According to the American Diabetes Association there are 25.8 million people in the United States with diabetes -- about 215,000 of them children.
One child living with diabetes is 11-year old Isaac Hedrick, who like other patients, has to make sure he receives the right amount of insulin according to the amount of carbohydrates he eats.
Fortunately, he has a calculator to tally everything, but what happens if the calculator gets lost or damaged? What if he's at a friend's house or away at camp and the person watching him doesn't know anything about insulin?
Dr. David Repaske, chief of Endocrinology, Metabolism and Diabetes at Nationwide Children's Hospital, apparently thought the same thing, so he developed the first online diabetes calculator specifically for kids.
Here's how it works: The user just has to go to the site, plug in some information about the patient's diabetic condition and the site provides a customized chart that lets him know how much insulin is needed before meals.
The chart can be printed so children can carry it around and give it to whomever is taking care of them. Repaske says having a chart like this makes things easier for everyone involved.
"The goal is to provide an additional tool to empower families to successfully manage their child's diabetes at home in order to provide as normal a life as possible for that child," he said. "The chart can also be printed out and taken to school or given to a sitter to ensure accurate insulin dosing without the need to learn the formula and do the math for each dose."
In addition, Repaske says always maintaining the right balance of carbohydrates and insulin can be challenging for anybody, but especially for a child. And others seem to agree.
Panarea Digital has come up with an app that teaches kids how to manage their Type 1 diabetes. The app is a great tool for parents to learn more about their child's condition too.
It's called Managing Type 1 diabetes: A guide for kids and their families and uses animation to teach kids about their condition and follows a character by the name of Max -- an 8-year-old boy living with Type 1 diabetes.
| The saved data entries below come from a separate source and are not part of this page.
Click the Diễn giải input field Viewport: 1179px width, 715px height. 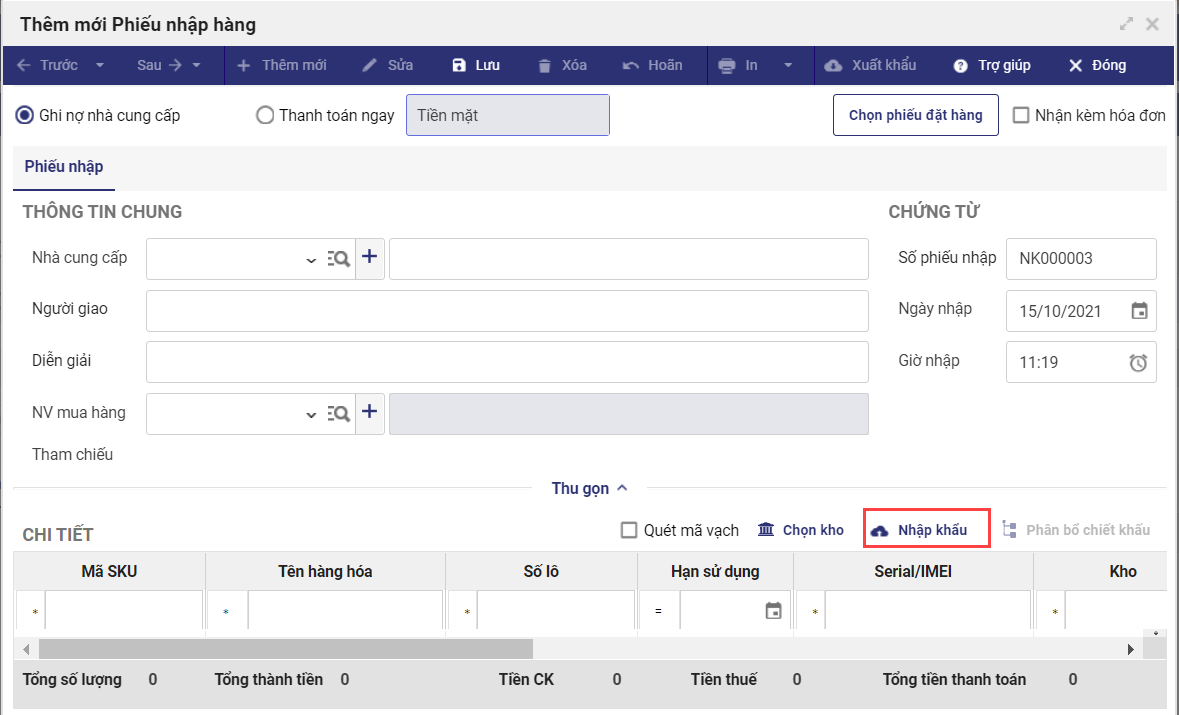click(x=507, y=362)
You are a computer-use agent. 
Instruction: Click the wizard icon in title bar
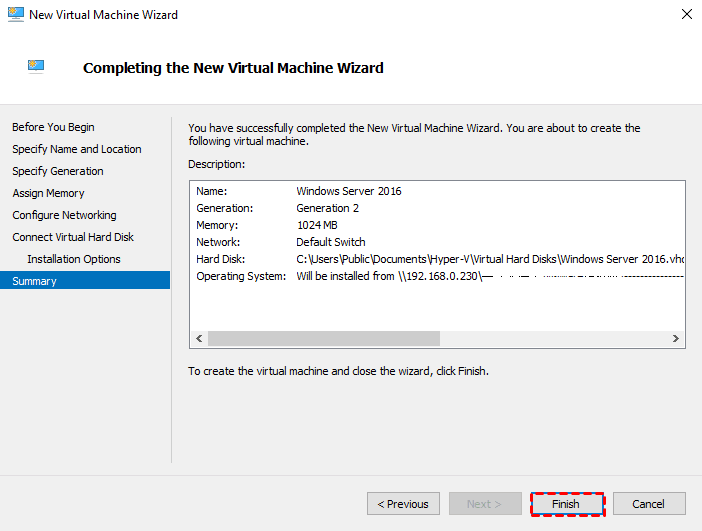(14, 14)
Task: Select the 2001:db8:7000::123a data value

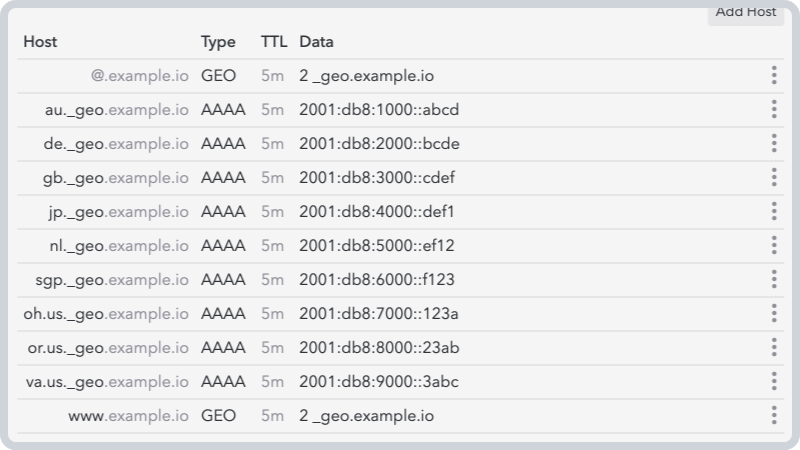Action: click(x=379, y=314)
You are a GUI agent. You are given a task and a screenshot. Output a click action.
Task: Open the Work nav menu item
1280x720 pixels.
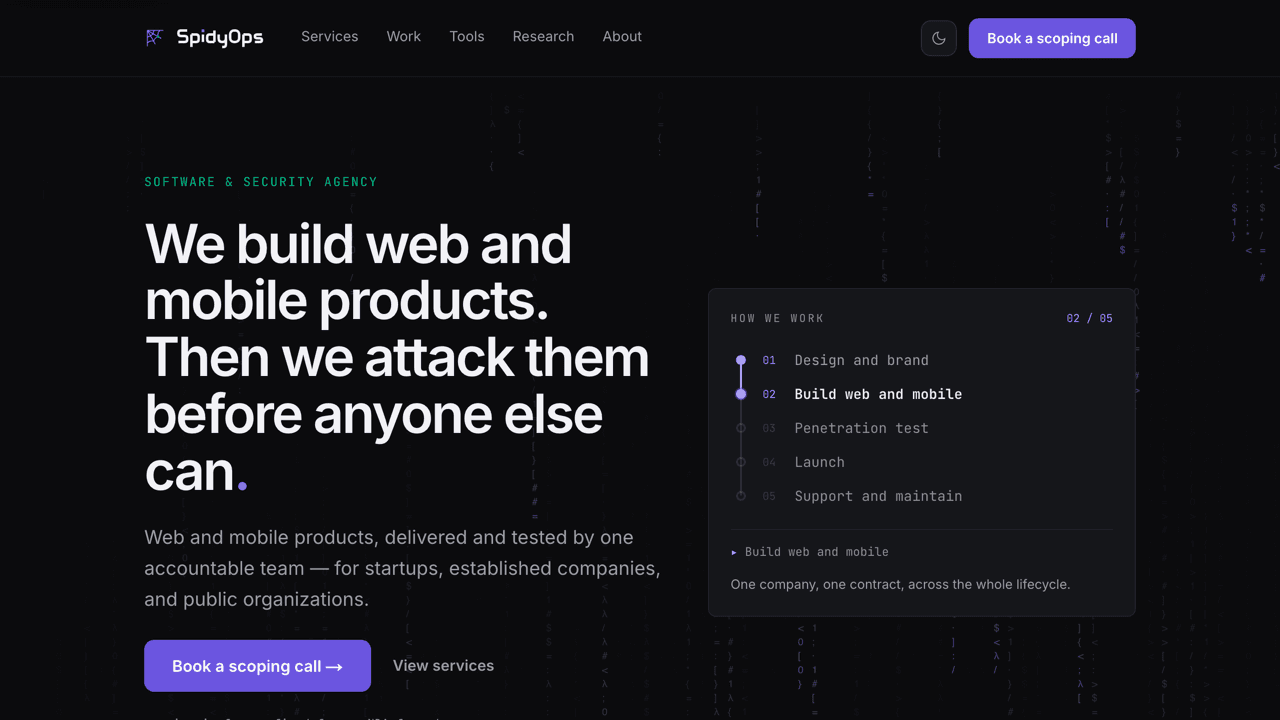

In a series of interactive guides, users can watch Max manage his own condition while experiencing different adventures, so kids will be able to learn about their condition and be entertained at the same time.
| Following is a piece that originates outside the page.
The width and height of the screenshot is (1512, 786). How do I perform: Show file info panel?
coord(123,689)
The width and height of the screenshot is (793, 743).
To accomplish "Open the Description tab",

There are other characters too. Like Dr. Phil Good, Max's healthcare specialist and Parrot, Max's sidekick. All the characters in the app are supposed to make learning about diabetes fun and easy.
There are eight different sections the app goes through: The real symptoms, facts and myths about diabetes, the food trip, what is Type 1 diabetes? Food and insulin, keeping the balance, getting control and a glossary.
What to do
According to the Centers for Disease Control and Prevention (CDC) each parent of a diabetic child should do the following at the beginning of every school year:
- Make sure you create a diabetic management plan with the school and make sure the school has all of the necessary supplies like testing strips, lancets and ketone testing supplies. And that's just some of the supplies schools should have.
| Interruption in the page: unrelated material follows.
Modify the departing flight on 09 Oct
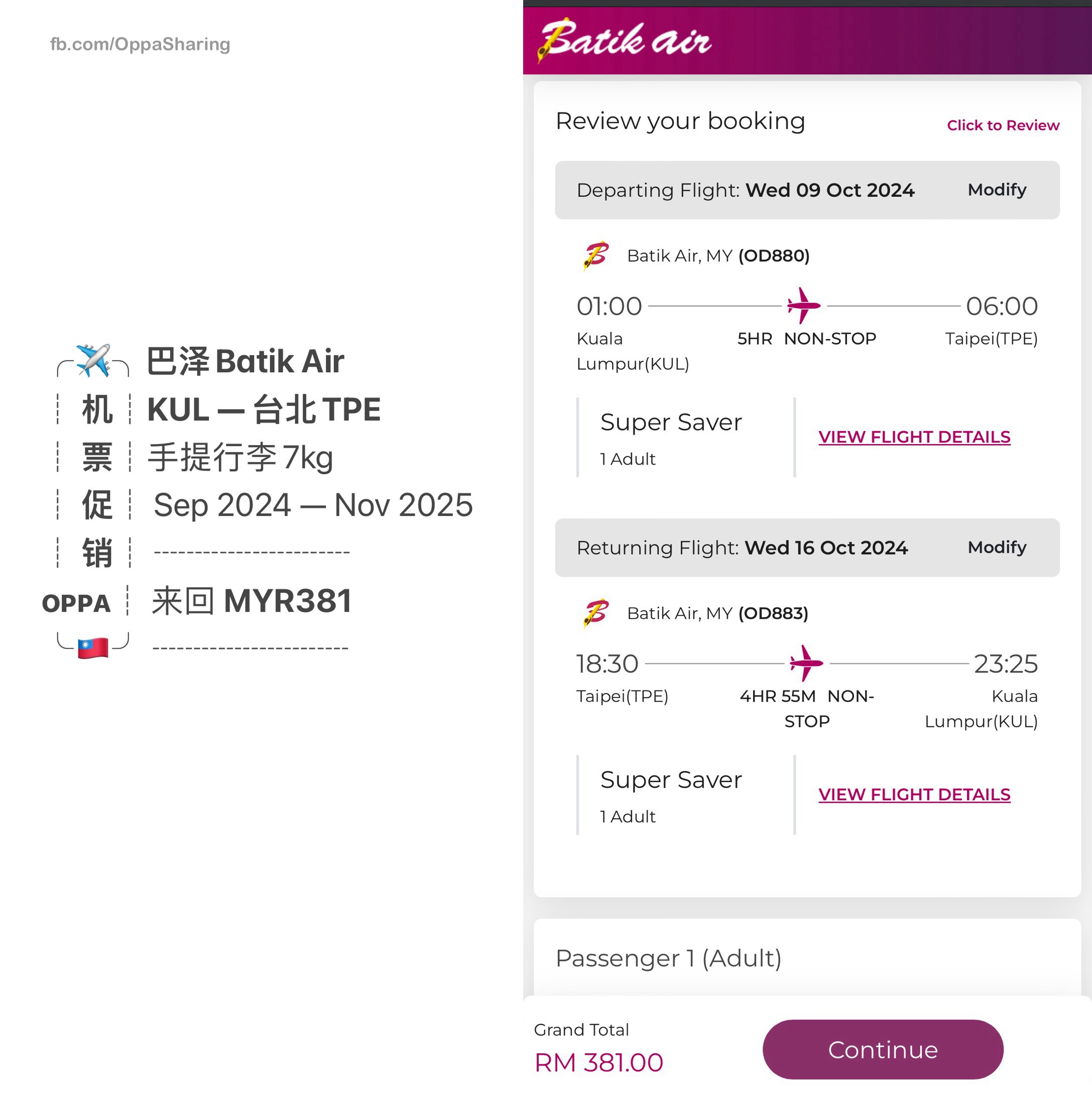1092x1095 pixels. (x=996, y=189)
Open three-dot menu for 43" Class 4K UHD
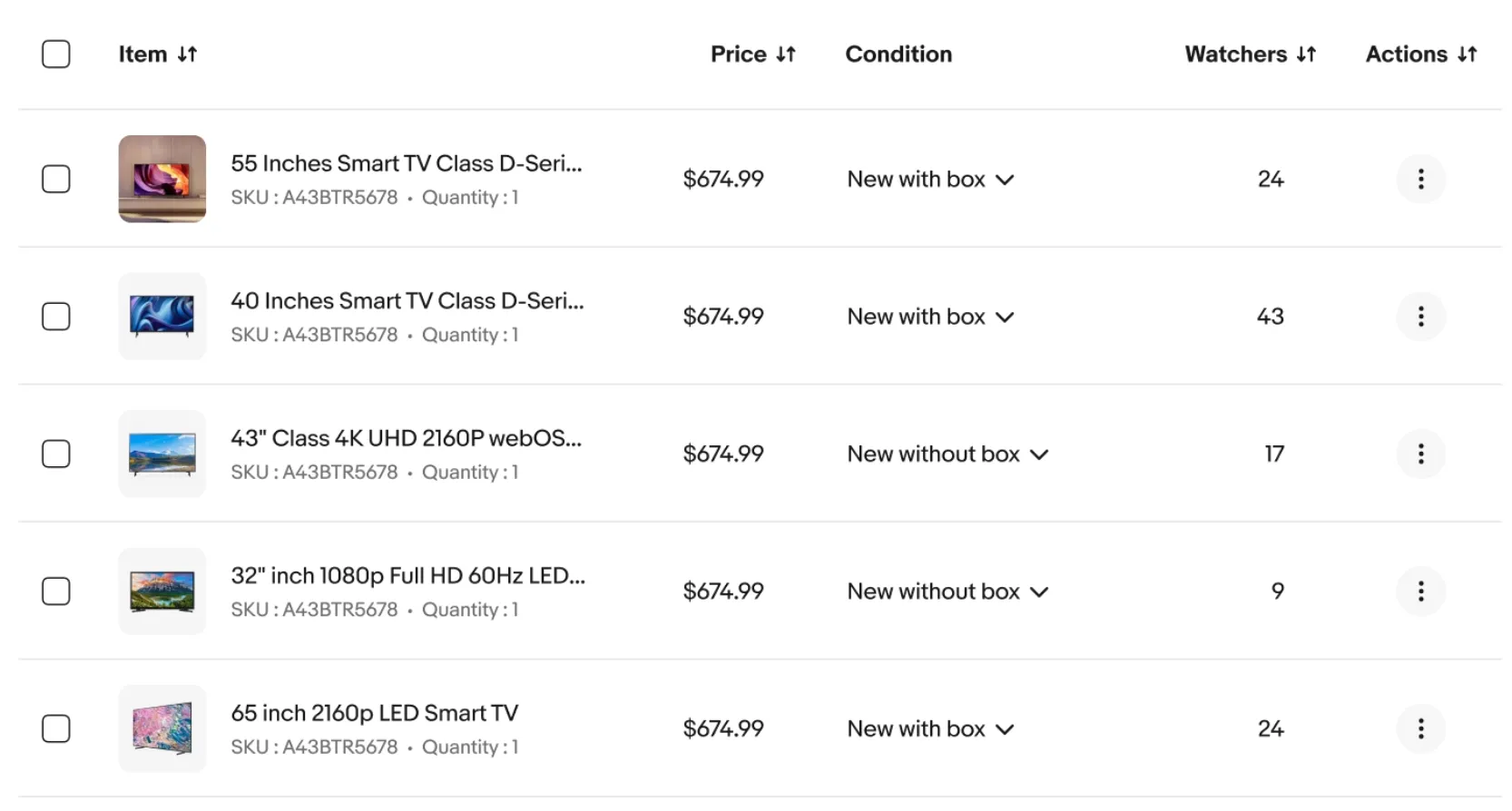The width and height of the screenshot is (1512, 811). (1420, 454)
- Plus, schools should have glucose tablets on hand or snacks that can raise blood glucose levels quickly if necessary.
- The CDC says each school should have three to five pieces of hard candy on hand for each diabetic student, four to six ounces of regular non-diet soda, four to six ounces of orange juice, two tablespoons of raisins and eight ounces of nonfat or low-fat milk.
- Each school should have a glucagon emergency kit as well.
Repaske says diabetic patients need all the help they can get when it comes to managing their condition, because it's easy for a person to get tired and not do everything they should.
"There's no weekend off, there's no summer vacation from diabetes. It's something you've got to deal with every single day," he says. And that makes it really tough, because you just get tired of it."
"Having something printed out that is not just for one time, but it's useful for a month or six months or a year, no matter what the conditions are [helps]," said Repaske.